Только ли болезнь памяти заставляет нас взяться за перо, чтобы изобразить прорастание собственной жизни и того, что произрастает вокруг? То, что произрастает вокруг! Может быть, в этом и весь ответ?
Воспоминания
Бывают записки умных людей с дурной памятью. Или записки дураков с хорошей. И потом долго бьются – кто же написал правду. Есть воспоминание – течение. Есть воспоминание – учение, житие, притча. Есть воспоминание – памятник, попытка уберечь себя от забвения.
Многие из названных видов воспоминаний не чужды мне. Но для себя я так определяю смысл этой книги: главная мысль моя, главная цель – воссоздание собственного «я», исследование его опыта и через опыт возвращение к самому себе. Воссоздать собственное «я» и взглянуть на него со стороны. Задача эта не полностью ясна и для меня самого и сформулирована, может быть, очень приблизительно. Точнее – ясно направление, но я не могу предвидеть результата, как нельзя предвидеть, к чему приведет исследование, ибо если результат его заранее ясен, то само исследование не нужно.
К тому же я собираюсь иметь дело с собственным «я». А это одно из самых темных наших понятий. Мы скорей чувствуем, чем понимаем, что это такое.
В этом понятии есть одно, кажется, всем присущее свойство. «Я» не изменяется всю жизнь. «Я» – стержневое начало в человеке. Меняется все: характер, убеждения, внешность. «Я» неизменно. Оно – чувство твоего существования в мире и появляется вместе с сознанием (а может быть, и раньше его) и угасает вместе с ним (а может быть, и продолжается – кто знает?).
«Я» неизменно. Во все времена оно чувствует боль и удовольствие и воспоминание о боли и удовольствии как нечто, присущее одному неизменяющемуся субъекту. И в этом осознает себя как продолжающееся «я», независимо от той оболочки, в которую заключили его время, обстоятельства и возраст.
«Я» не изменяется как субъект. Но чем больше мы живем, тем более расходится твое собственное ощущение «я» с тем, что видят другие, да и ты сам своим «не я».

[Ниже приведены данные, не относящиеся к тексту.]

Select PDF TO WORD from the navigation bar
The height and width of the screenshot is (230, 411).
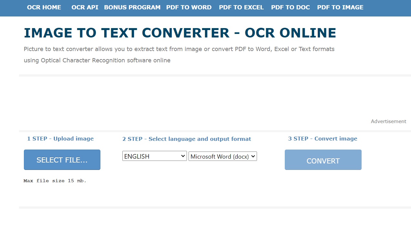point(189,7)
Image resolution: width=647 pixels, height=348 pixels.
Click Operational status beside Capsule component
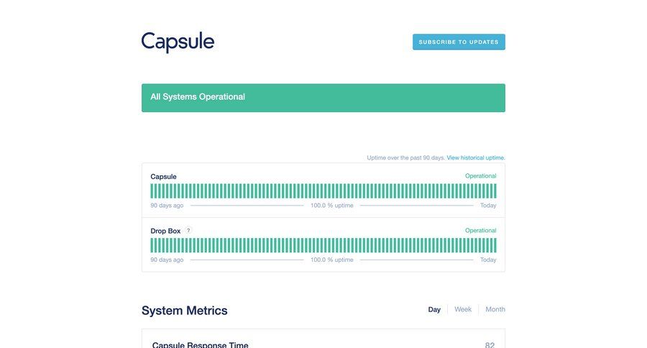click(x=480, y=176)
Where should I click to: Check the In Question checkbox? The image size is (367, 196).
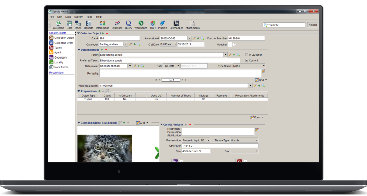point(247,54)
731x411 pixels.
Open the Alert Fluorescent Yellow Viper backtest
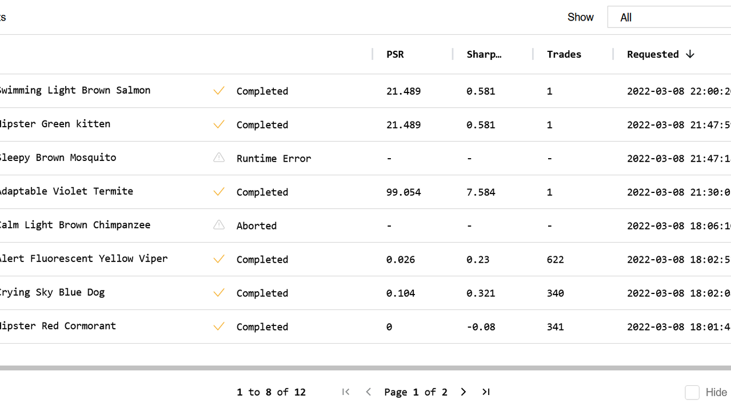(x=83, y=259)
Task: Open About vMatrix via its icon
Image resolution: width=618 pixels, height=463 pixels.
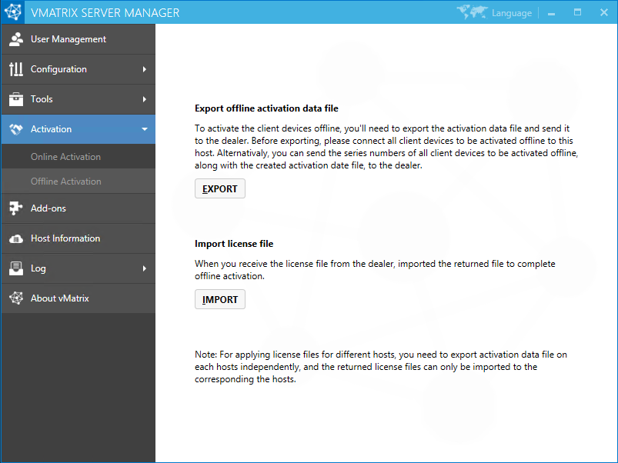Action: click(16, 298)
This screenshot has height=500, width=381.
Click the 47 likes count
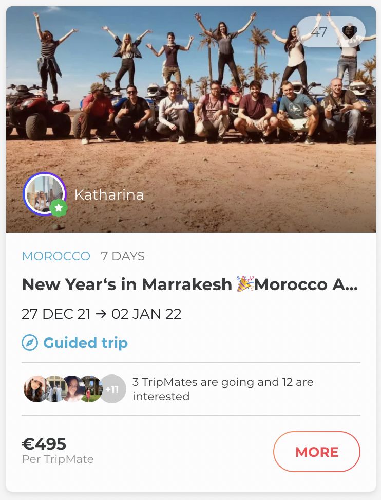point(319,32)
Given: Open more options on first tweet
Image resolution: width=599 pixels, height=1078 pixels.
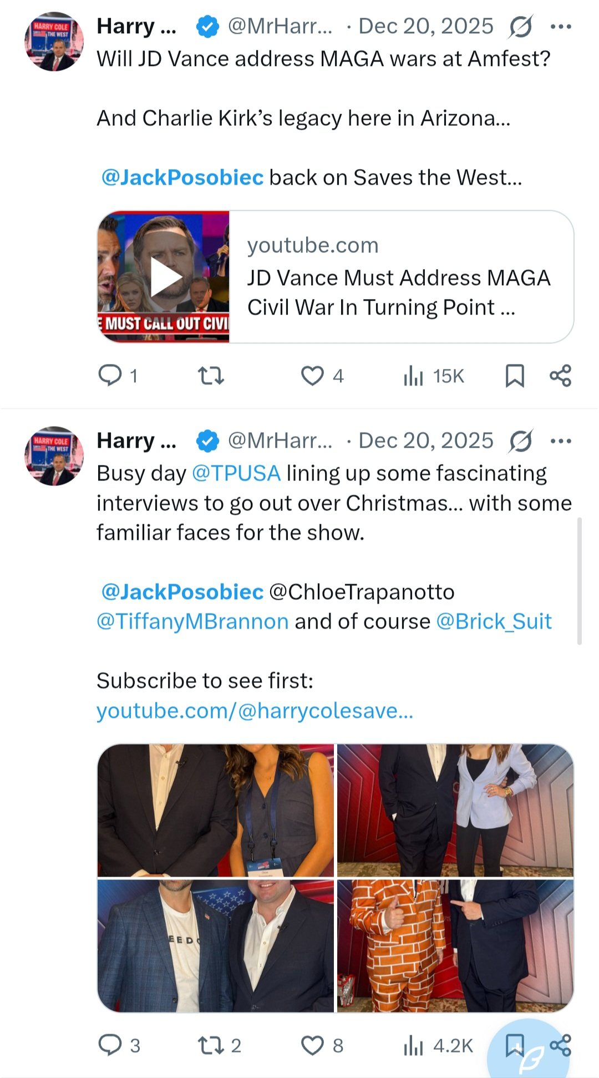Looking at the screenshot, I should click(561, 26).
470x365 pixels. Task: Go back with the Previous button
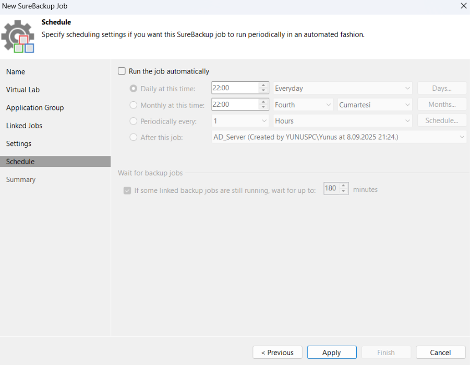[277, 352]
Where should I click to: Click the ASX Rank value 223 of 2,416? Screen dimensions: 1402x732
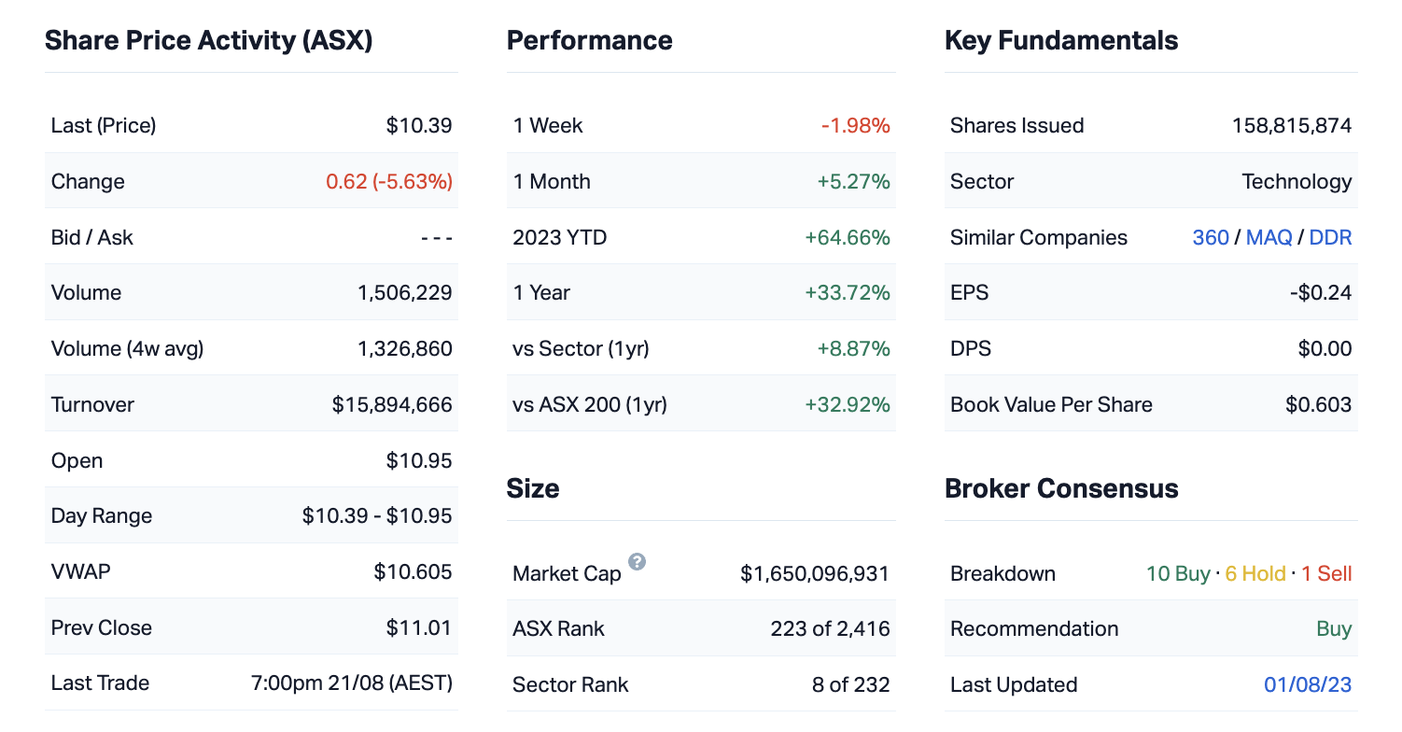[x=830, y=628]
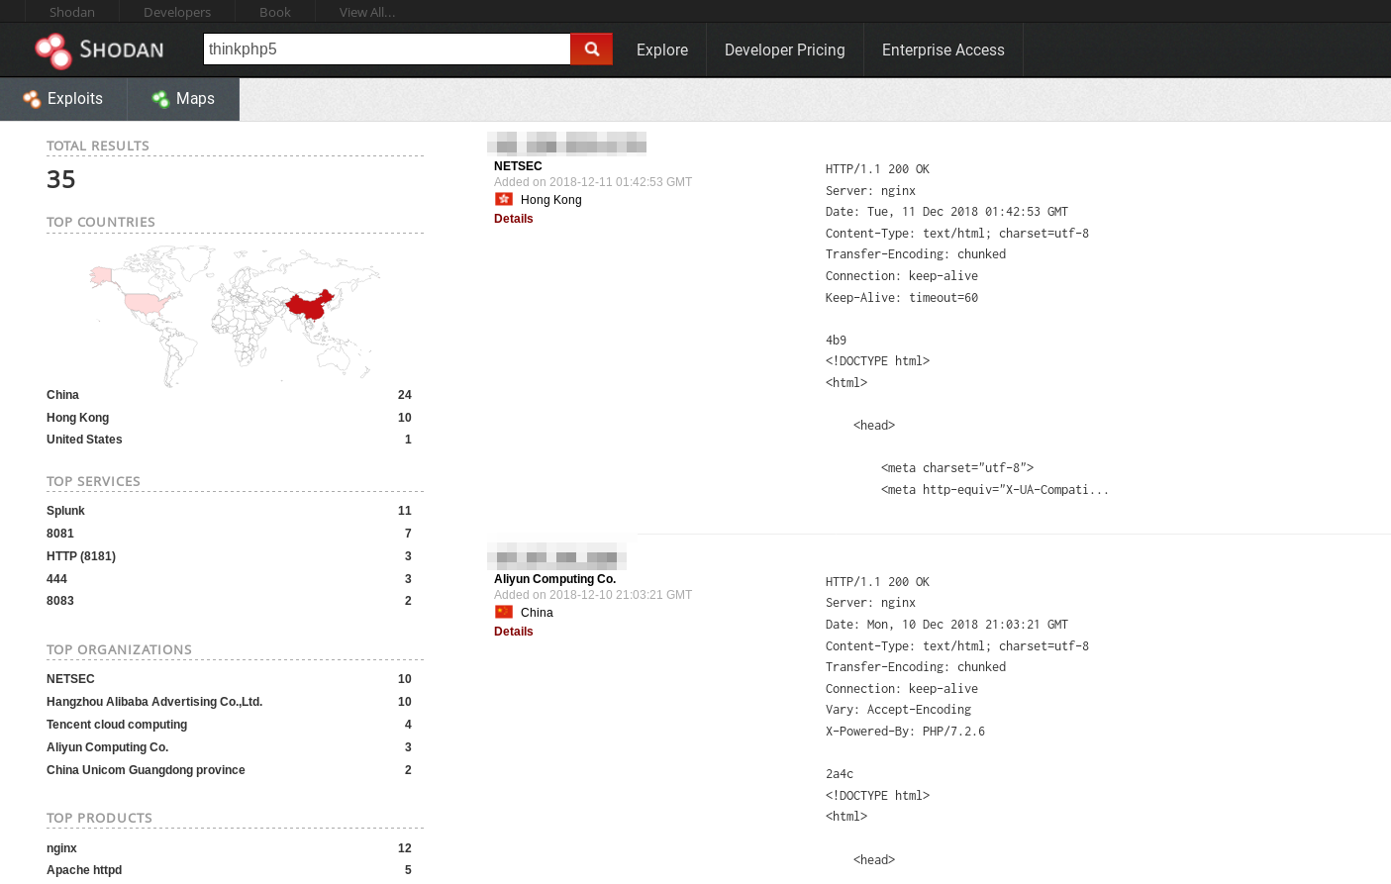This screenshot has height=884, width=1391.
Task: Filter results by China country facet
Action: 61,394
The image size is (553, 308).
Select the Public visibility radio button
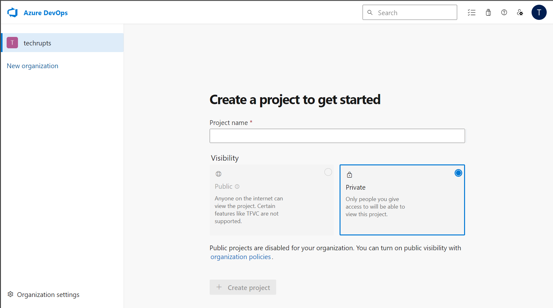point(328,172)
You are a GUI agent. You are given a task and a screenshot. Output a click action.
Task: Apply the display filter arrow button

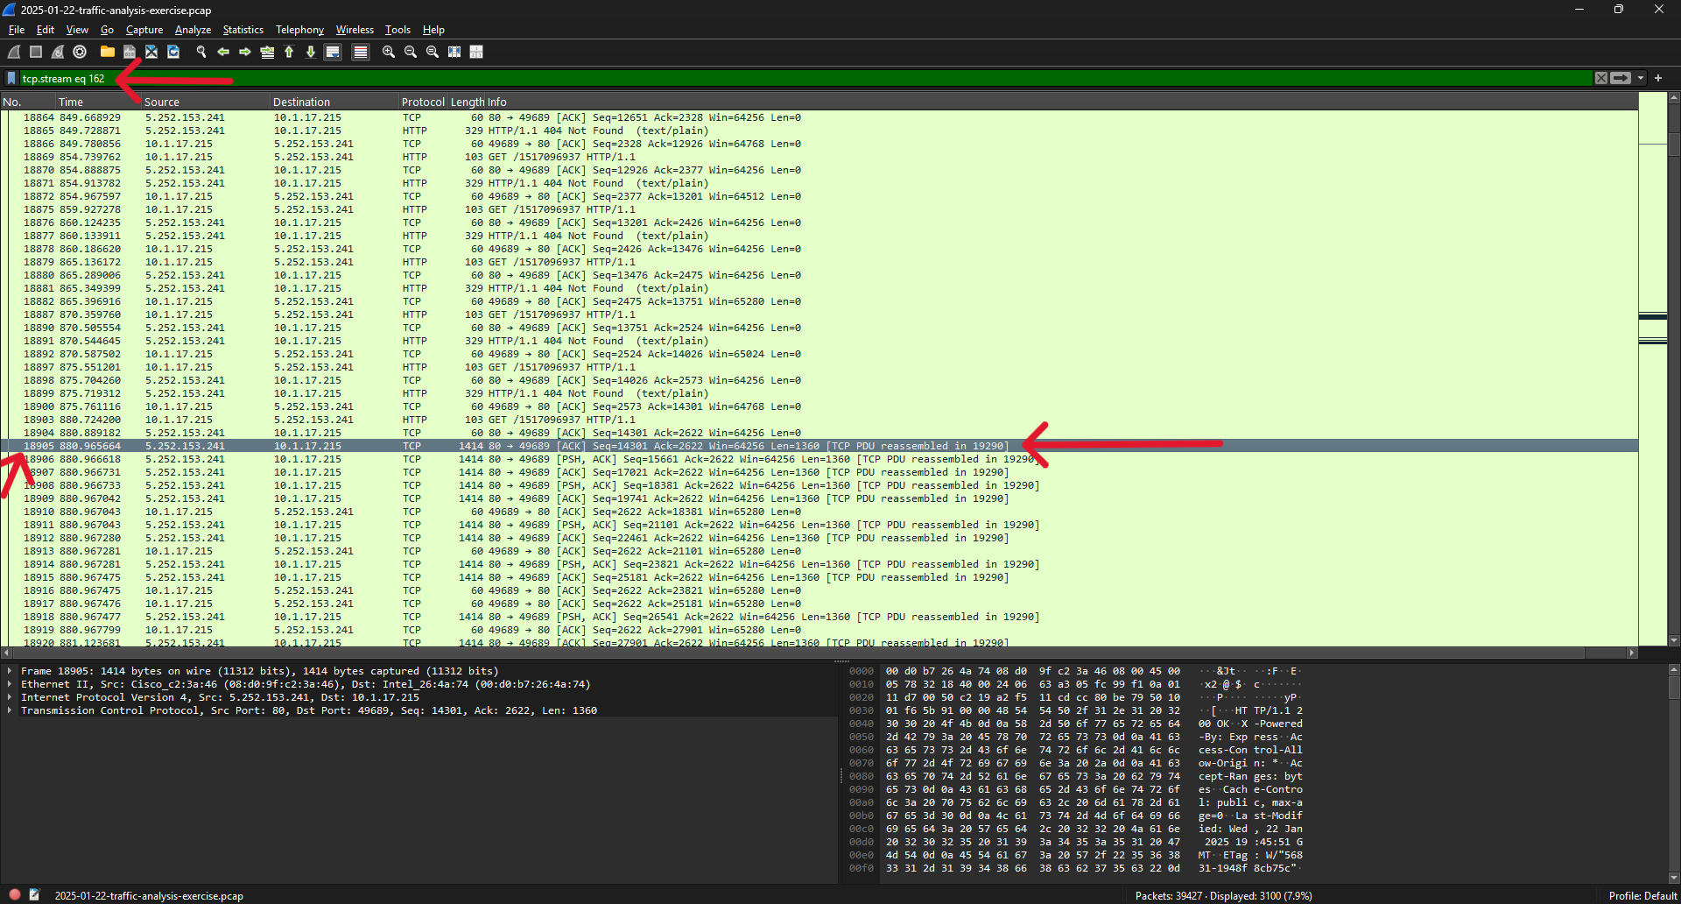click(1621, 78)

В этом жгучая правда стихотворения Ходасевича:
Я, я, я. Что за дикое слово!«Я» сущее и «я» воспринимаемое пребывают в единстве лишь в детстве. Оттого с такой радостью обращаемся мы к детству, к незамутненному самому себе. Оттуда и должно пойти воссоздание. То есть возвращение к нравственному содержанию, данному нам от природы, возвращение к себе.
Опыт должен быть счищен слой за слоем. И каждый слой исследован отдельно. Странная задача!
Исследовать опыт и оставить нетронутым «я»? Возможно ли это?